Le constructeur ferroviaire français Alstom a annoncé lundi avoir signé un protocole d’accord avec Bombardier et la Caisse de dépôt et placement du Québec (CDPQ) pour racheter 100% de Bombardier Transport, la branche ferroviaire du conglomérat canadien, pour un prix compris entre 5,8 et 6,2 milliards d’euros.
Le groupe canadien, en difficultés financières, compte affecter le produit de la vente à la réduction de sa dette, qui s’élevait fin 2019 à 9,3 milliards de dollars.

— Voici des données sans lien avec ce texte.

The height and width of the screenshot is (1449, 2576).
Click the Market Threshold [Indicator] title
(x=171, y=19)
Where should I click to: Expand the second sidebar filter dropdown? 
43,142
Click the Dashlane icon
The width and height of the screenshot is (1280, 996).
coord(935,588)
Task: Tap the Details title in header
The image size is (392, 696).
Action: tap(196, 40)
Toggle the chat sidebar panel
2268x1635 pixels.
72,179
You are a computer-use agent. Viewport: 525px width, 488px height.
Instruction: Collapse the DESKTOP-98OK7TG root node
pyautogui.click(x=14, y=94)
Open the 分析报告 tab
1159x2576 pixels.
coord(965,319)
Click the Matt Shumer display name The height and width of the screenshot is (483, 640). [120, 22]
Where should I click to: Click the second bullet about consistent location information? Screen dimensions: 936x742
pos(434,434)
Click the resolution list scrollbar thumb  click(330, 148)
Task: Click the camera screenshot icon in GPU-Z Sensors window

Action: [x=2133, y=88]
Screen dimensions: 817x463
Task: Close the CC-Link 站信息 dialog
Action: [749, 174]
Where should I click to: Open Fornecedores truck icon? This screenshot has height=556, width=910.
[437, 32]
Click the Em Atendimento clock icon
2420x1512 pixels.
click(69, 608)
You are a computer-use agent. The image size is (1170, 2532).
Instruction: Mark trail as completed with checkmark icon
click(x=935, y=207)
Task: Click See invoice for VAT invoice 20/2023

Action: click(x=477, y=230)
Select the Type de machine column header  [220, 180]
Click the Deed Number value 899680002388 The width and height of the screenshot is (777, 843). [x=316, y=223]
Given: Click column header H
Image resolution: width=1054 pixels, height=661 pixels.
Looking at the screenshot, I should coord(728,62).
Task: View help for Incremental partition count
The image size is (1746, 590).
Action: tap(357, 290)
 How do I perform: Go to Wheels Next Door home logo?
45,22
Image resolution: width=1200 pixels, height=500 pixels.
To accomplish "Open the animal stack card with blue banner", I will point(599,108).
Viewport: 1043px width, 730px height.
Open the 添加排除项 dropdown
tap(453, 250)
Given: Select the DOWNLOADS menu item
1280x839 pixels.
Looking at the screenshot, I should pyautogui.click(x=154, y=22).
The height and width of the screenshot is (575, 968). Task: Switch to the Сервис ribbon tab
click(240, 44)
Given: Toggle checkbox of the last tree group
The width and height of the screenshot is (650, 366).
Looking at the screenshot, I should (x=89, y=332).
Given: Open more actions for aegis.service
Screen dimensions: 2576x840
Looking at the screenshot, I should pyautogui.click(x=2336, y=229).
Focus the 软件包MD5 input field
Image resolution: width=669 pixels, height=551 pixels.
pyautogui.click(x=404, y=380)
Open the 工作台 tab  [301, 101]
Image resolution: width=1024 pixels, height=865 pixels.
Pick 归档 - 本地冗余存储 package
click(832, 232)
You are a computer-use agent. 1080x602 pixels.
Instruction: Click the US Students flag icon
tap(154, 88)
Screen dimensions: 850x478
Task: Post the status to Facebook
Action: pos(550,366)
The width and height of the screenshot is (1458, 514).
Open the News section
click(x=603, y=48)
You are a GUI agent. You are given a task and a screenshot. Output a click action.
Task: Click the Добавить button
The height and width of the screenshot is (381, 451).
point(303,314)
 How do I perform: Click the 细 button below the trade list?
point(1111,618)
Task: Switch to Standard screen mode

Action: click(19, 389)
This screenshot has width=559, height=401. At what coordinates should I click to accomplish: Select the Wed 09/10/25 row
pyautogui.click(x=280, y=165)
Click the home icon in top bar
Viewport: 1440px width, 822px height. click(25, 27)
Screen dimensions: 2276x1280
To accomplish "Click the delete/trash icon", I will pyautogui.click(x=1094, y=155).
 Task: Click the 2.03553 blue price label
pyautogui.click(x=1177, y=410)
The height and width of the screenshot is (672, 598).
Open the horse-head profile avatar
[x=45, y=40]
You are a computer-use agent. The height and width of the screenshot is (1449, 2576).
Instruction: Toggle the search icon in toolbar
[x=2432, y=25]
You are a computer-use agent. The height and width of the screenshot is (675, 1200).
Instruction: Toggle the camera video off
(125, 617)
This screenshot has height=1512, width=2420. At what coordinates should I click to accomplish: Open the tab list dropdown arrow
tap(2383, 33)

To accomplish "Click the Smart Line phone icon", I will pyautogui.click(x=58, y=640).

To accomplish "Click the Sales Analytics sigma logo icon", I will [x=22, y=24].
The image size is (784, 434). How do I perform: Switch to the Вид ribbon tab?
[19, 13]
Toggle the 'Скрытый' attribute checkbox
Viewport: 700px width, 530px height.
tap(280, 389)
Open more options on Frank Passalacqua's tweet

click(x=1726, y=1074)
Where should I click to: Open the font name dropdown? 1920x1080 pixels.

Pour Alstom, «cette acquisition renforcera notre présence internationale ainsi que notre capacité à répondre à la demande toujours plus importante de solutions de mobilité durable. Bombardier Transport apportera à Alstom une complémentarité géographique et industrielle sur des marchés en croissance, ainsi que des plateformes technologiques additionnelles», a commenté le DG Henri Poupart-Lafarge, cité dans un communiqué.
Bombardier Transport, une entité basée à Berlin, a réalisé en 2019 un chiffre d’affaires de 8,3 milliards de dollars américains (10,9 milliards de dollars canadiens au cours actuel), terminant l’année avec un carnet de commandes de 35,8 milliards de dollars (47,36 milliards de dollars). Elle emploie environ 36 000 personnes.
Bombardier dispose notamment à Crespin (Nord) de la plus grosse usine ferroviaire de France – Alstom exploitant de nombreux sites plus petits – avec 2000 employés.
Alstom a de son côté bouclé son dernier exercice 2018-19 (clos fin mars) avec un chiffre d’affaires global de 8,1 milliards d’euros, et un carnet de commandes record de 43 milliards d’euros au 31 décembre 2019. Le fabricant du TGV emploie 36 300 personnes, dont 9500 en France.
Les deux groupes disposent d’un quasi monopole sur le matériel roulant en France, où ils collaborent régulièrement comme sur le métro et le RER de Paris.
Faire face à la Chine
Avec un chiffre d’affaires cumulé de plus de 15 milliards d’euros et un carnet de commandes dépassant les 75 milliards, un mariage Alstom-Bombardier doit notamment permettre de créer un groupe assez puissant pour faire face au mastodonte chinois CRRC, dont le chiffre d’affaires atteignait l’équivalent de 28 milliards d’euros en 2018.
CRRC réalise certes plus de 90% de ses ventes en Chine, mais progresse dans le reste du monde et vient notamment de placer des tramways à Porto, au Portugal.
La menace chinoise et la nécessité de progresser dans les technologiques numériques avaient déjà été évoquées pour justifier la reprise d’Alstom par Siemens, bloquée en février 2019 par la Commission européenne. Celle-ci avait alors pointé une position trop dominante en Europe dans la signalisation ferroviaire et les trains à grande vitesse.
Il restera à voir quelle sera la réaction de Bruxelles quant à ce nouveau mariage dans le ferroviaire. Le ministre français des Finances, Bruno Le Maire, doit s’entretenir mardi avec la vice-présidente de la Commission Margrethe Vestager, dont le veto avait l’an dernier soulevé de nombreuses critiques à Paris et à Berlin.
La Commission européenne s’est refusée à tout commentaire lundi.
Recentré depuis novembre 2015 sur le transport ferroviaire après la cession de sa branche énergie à l’américain General Electric (GE), le groupe français jouit d’une situation financière saine.
La CDPQ, qui détient actuellement 32,5% de Bombardier Transport, doit devenir au terme de l’opération son premier actionnaire avec environ 18% du capital, selon le groupe français.
La Caisse doit en effet réinvestir dans Alstom l’intégralité du produit net de la cession de sa participation dans Bombardier Transport et investir 700 millions d’euros supplémentaires dans le groupe.
Alstom s’est d’ailleurs engagé à développer ses activités au Québec et à installer le siège de ses opérations américaines à Montréal.
Bouygues, premier actionnaire du groupe ferroviaire français avec 15% du capital, en conservera environ 10%, selon le communiqué d’Alstom.
«Nous sommes convaincus que la vente de nos activités de transport sur rail à Alstom est la bonne chose à faire pour toutes les parties prenantes», a noté le patron de Bombardier Alain Bellemare, dans un communiqué séparé.
La transaction, payée pour partie en numéraire et pour partie en actions nouvellement émises par Alstom, doit encore être approuvée par les autorités de la concurrence, notamment Bruxelles.
«La réalisation de l’opération est attendue pour le 1er semestre 2021», a indiqué Alstom.